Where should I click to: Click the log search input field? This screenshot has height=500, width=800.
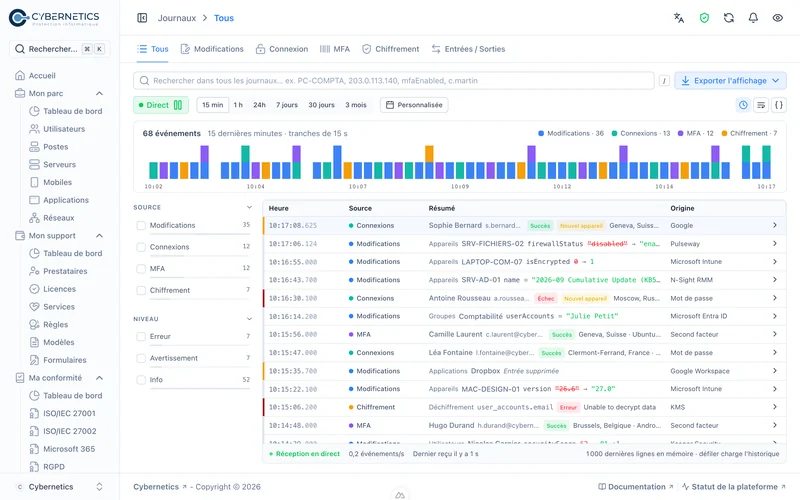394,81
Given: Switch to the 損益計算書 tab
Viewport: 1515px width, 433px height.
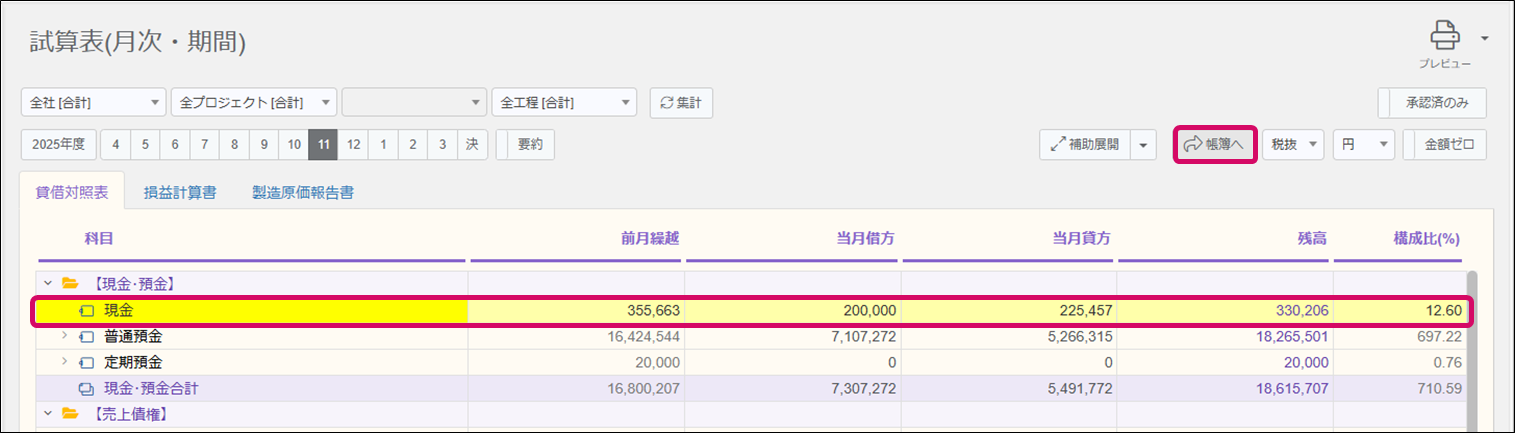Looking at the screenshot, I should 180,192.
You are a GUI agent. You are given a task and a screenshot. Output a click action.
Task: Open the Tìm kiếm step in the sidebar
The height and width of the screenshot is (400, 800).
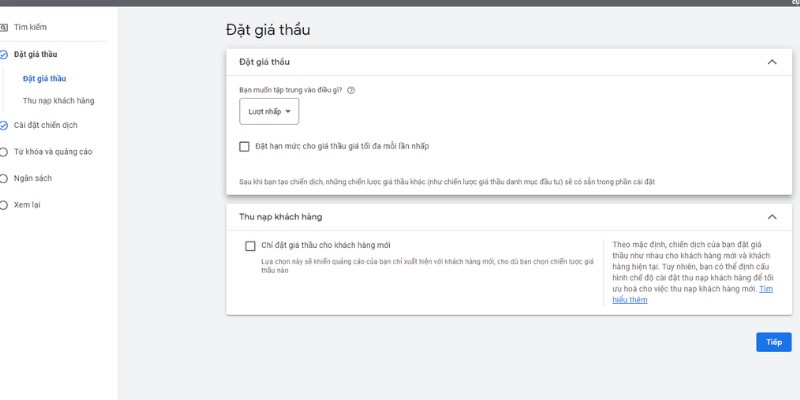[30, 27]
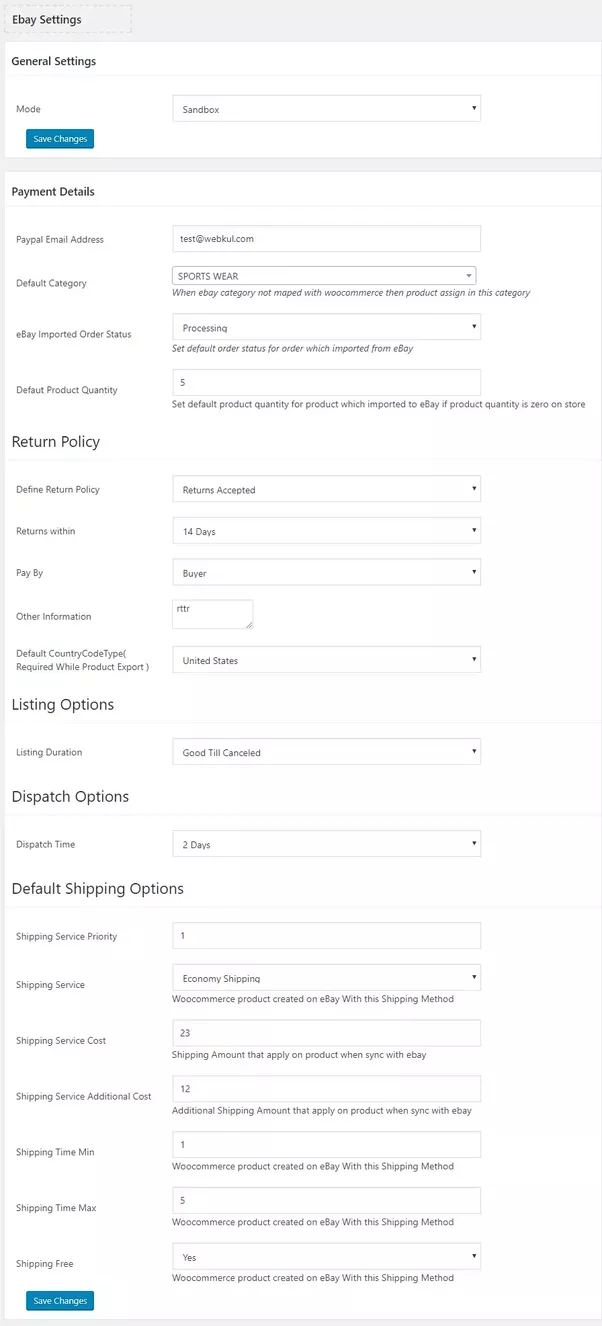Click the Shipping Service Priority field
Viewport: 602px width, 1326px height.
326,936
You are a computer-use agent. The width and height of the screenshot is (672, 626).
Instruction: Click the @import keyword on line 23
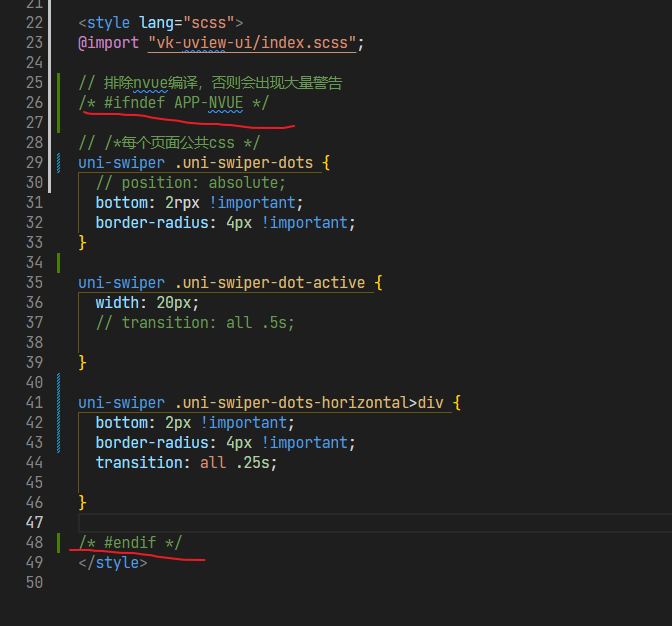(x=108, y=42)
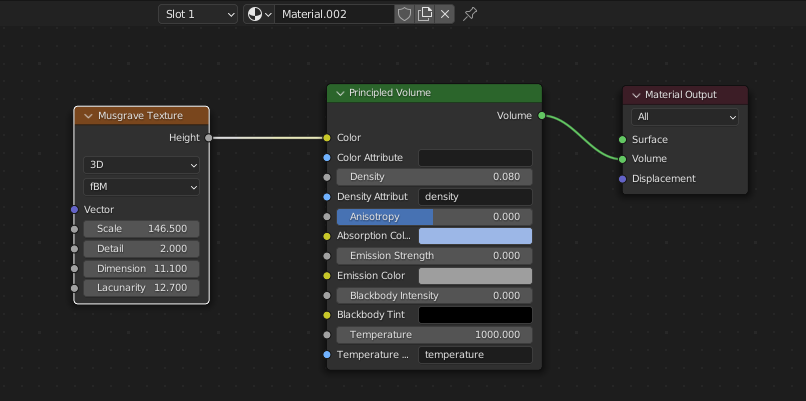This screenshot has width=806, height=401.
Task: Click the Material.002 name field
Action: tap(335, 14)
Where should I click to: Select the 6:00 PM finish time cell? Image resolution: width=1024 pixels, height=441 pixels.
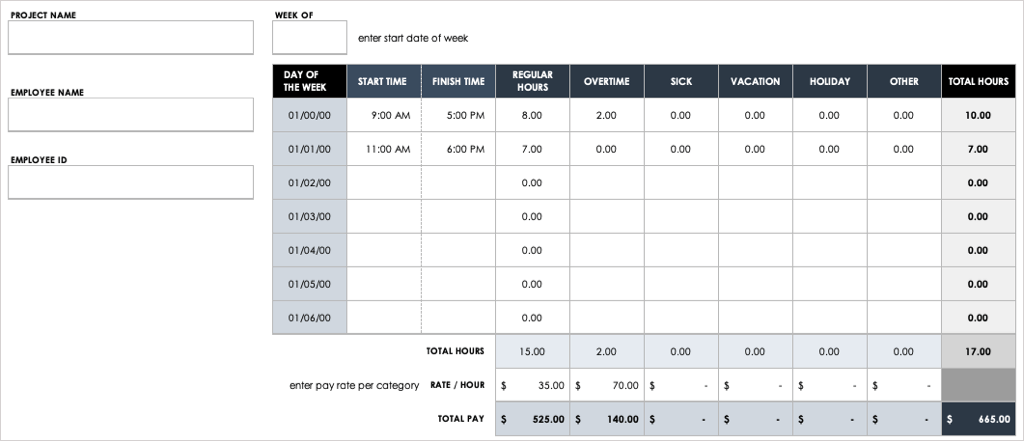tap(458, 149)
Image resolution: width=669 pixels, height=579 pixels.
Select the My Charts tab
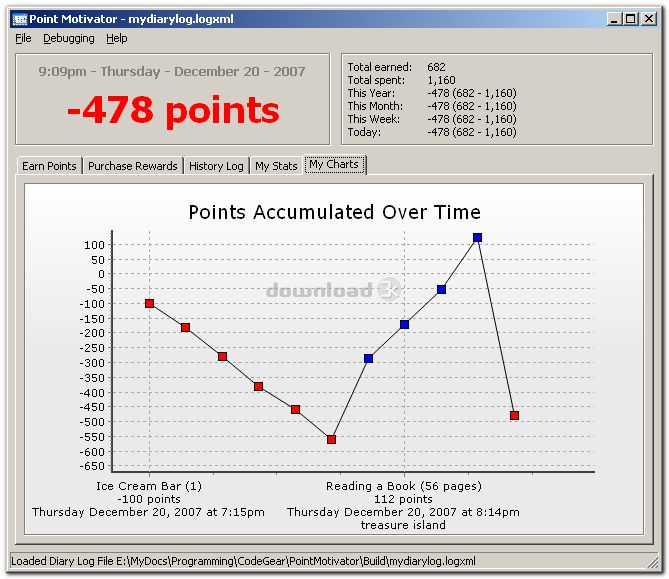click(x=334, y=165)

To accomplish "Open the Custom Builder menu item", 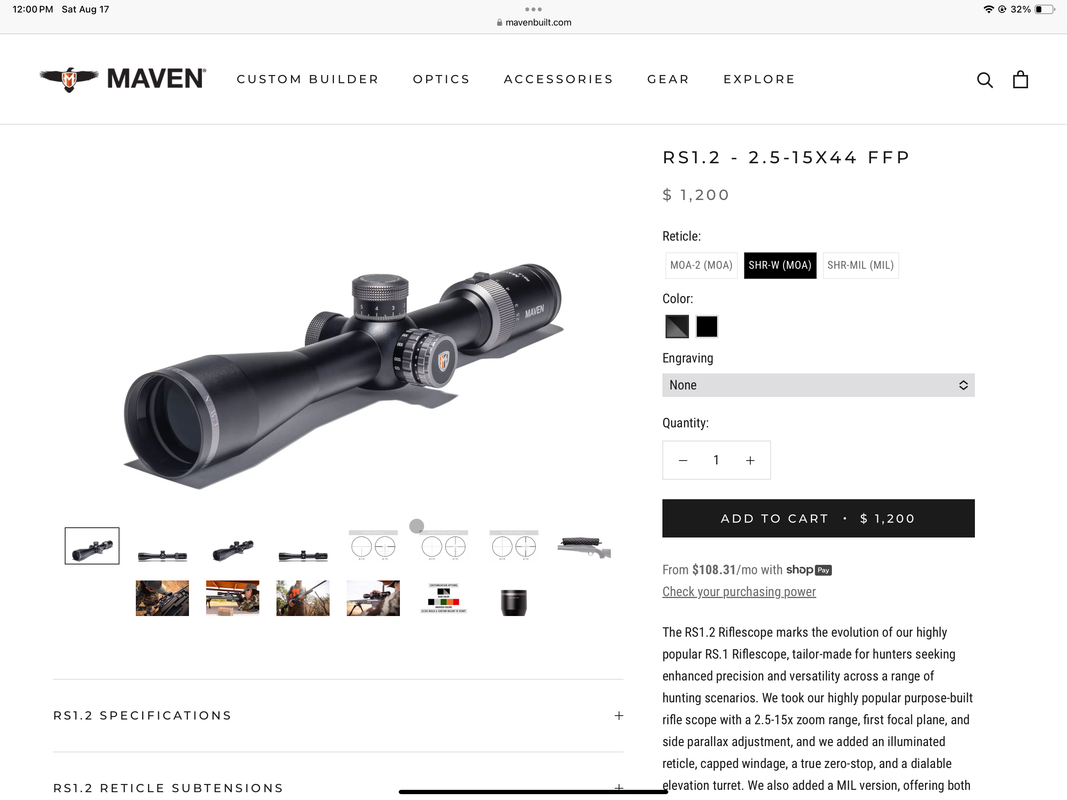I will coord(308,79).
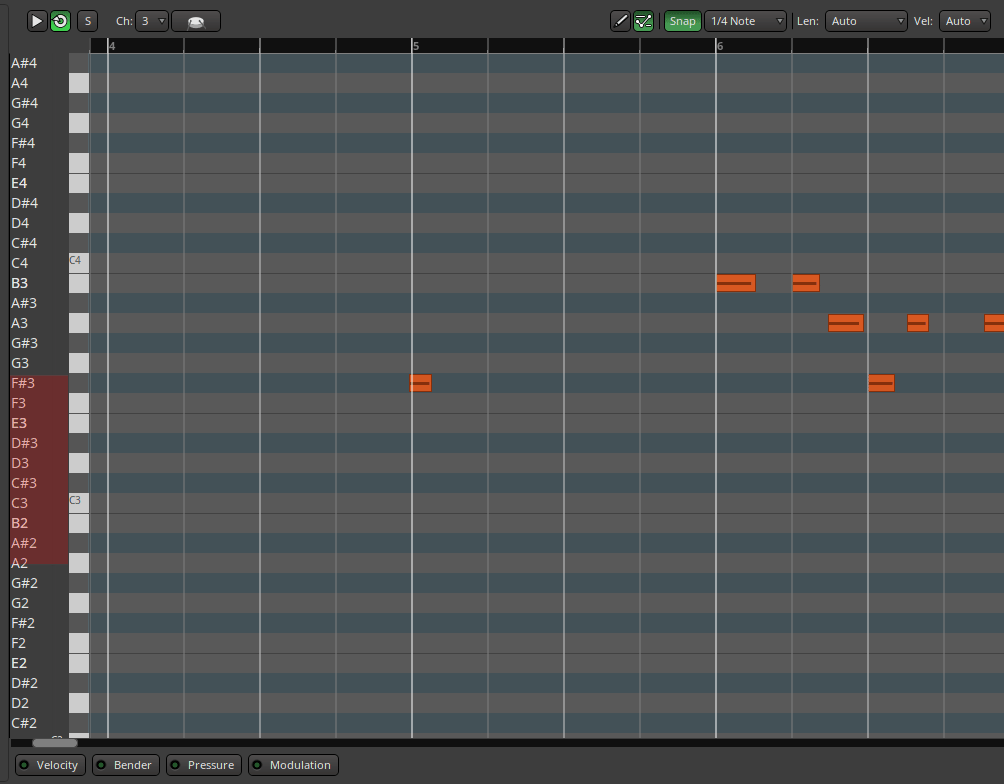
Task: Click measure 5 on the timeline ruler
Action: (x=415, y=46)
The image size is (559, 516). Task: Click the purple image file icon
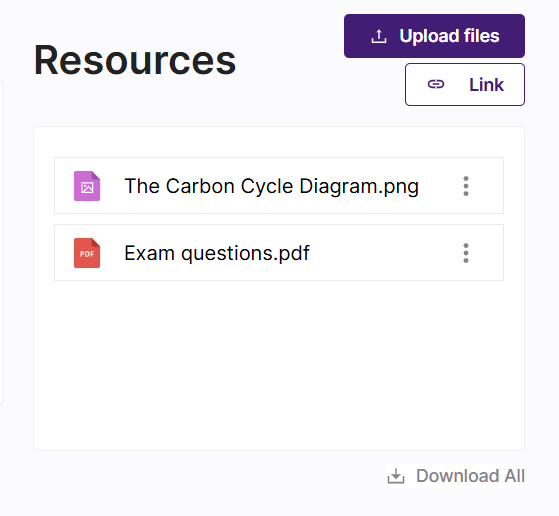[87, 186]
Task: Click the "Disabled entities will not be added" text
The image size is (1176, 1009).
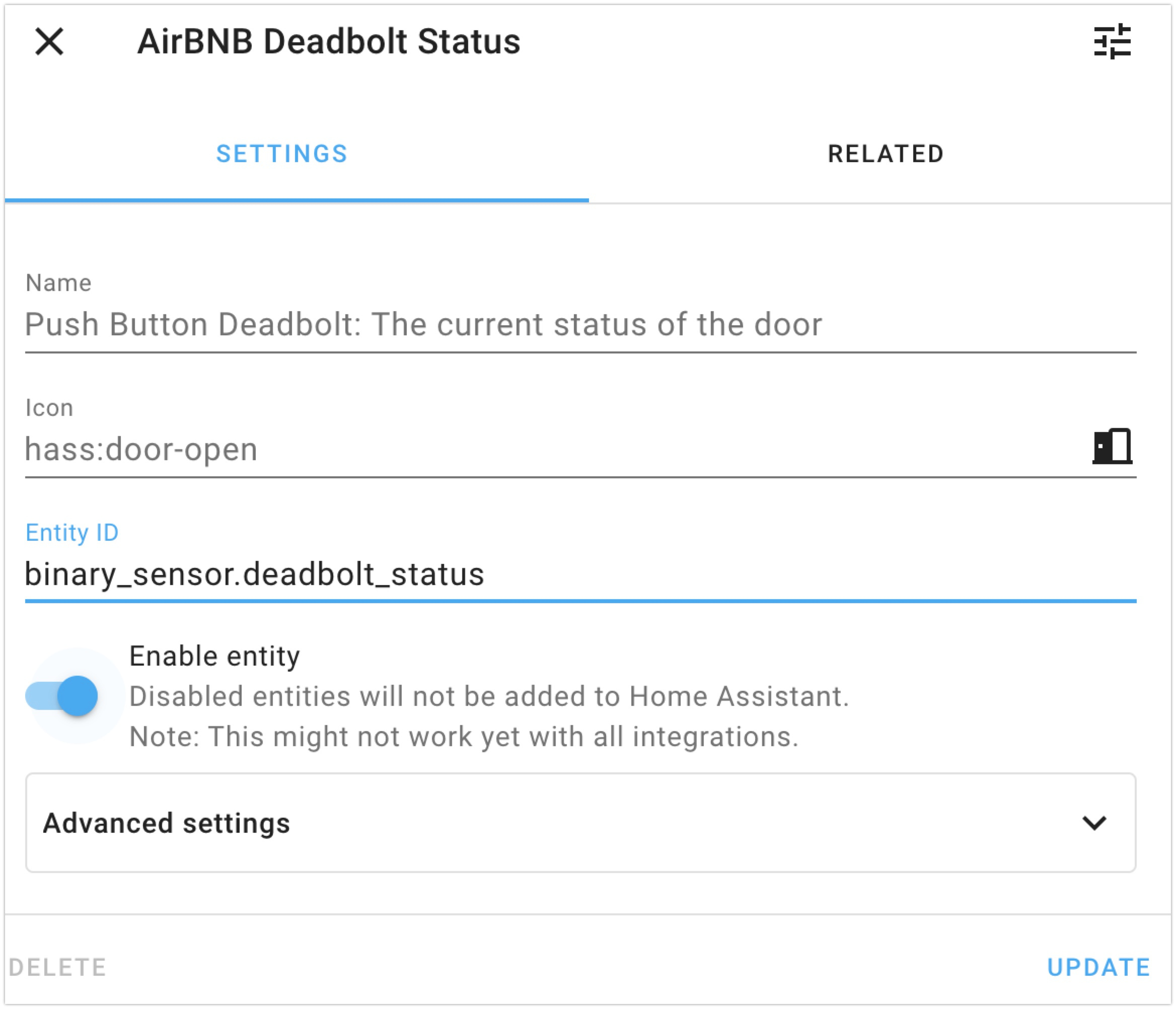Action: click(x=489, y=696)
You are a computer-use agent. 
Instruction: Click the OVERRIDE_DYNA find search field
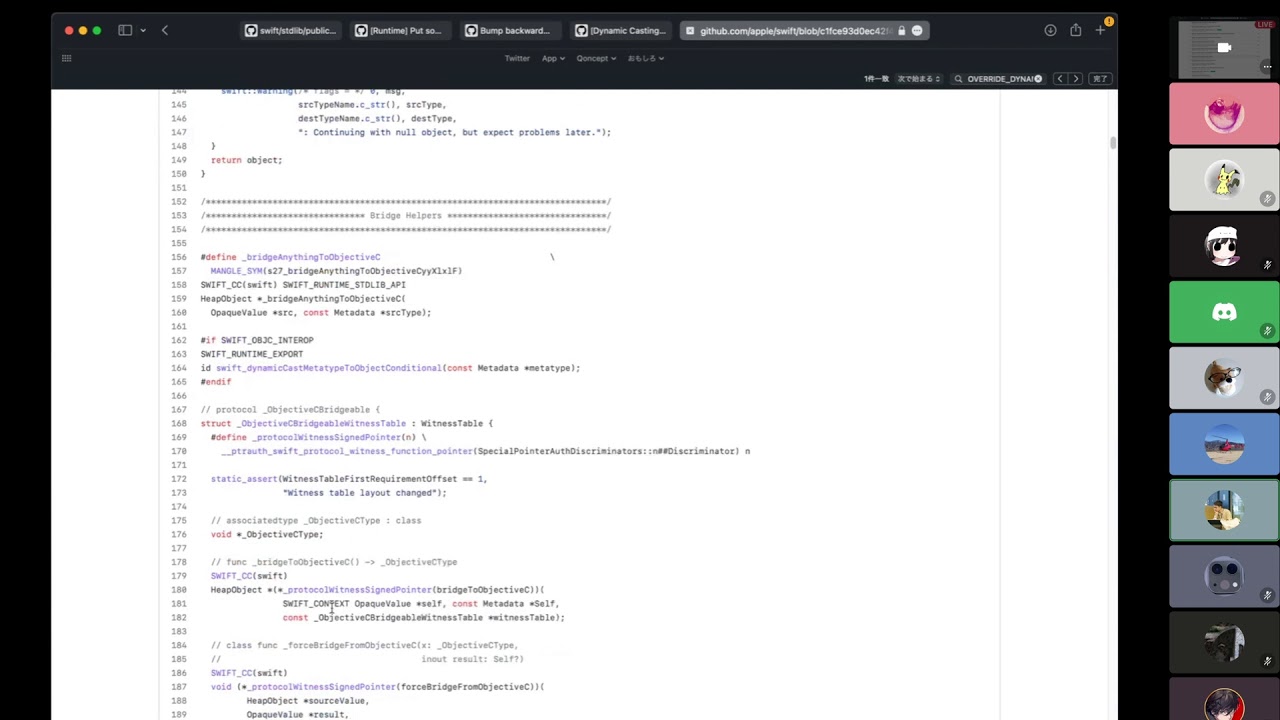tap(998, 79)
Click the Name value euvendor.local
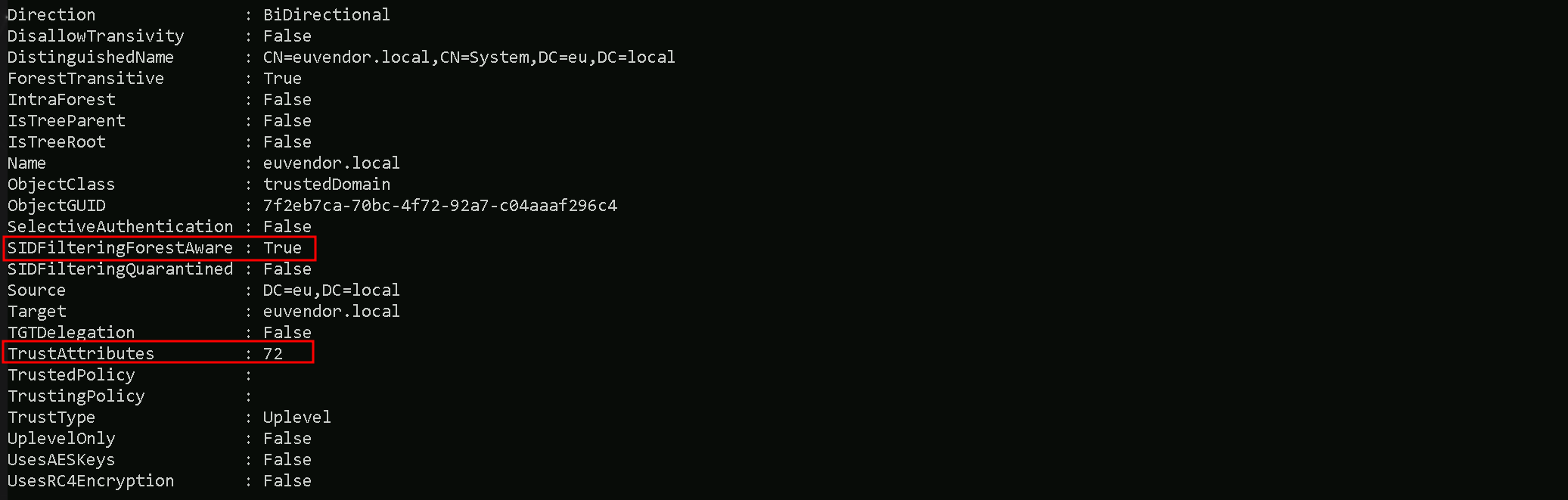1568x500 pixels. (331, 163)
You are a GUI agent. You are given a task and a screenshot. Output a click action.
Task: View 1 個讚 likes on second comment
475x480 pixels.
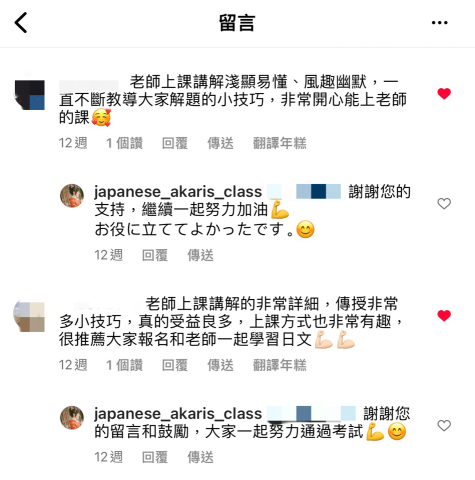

PROBLEM TO WORK ON: Everything from the line containing "Instruction: Click the OVERRIDE_DYNA" through the end of the data should be printed exactly, line for line, except the pictures.

SOLUTION TO THIS PROBLEM:
Instruction: Click the OVERRIDE_DYNA find search field
tap(998, 79)
Click the Name value euvendor.local
1568x500 pixels. (331, 163)
You are a GUI agent. You are given a task and a screenshot. Output a click action.
Task: View 1 個讚 likes on second comment
475x480 pixels.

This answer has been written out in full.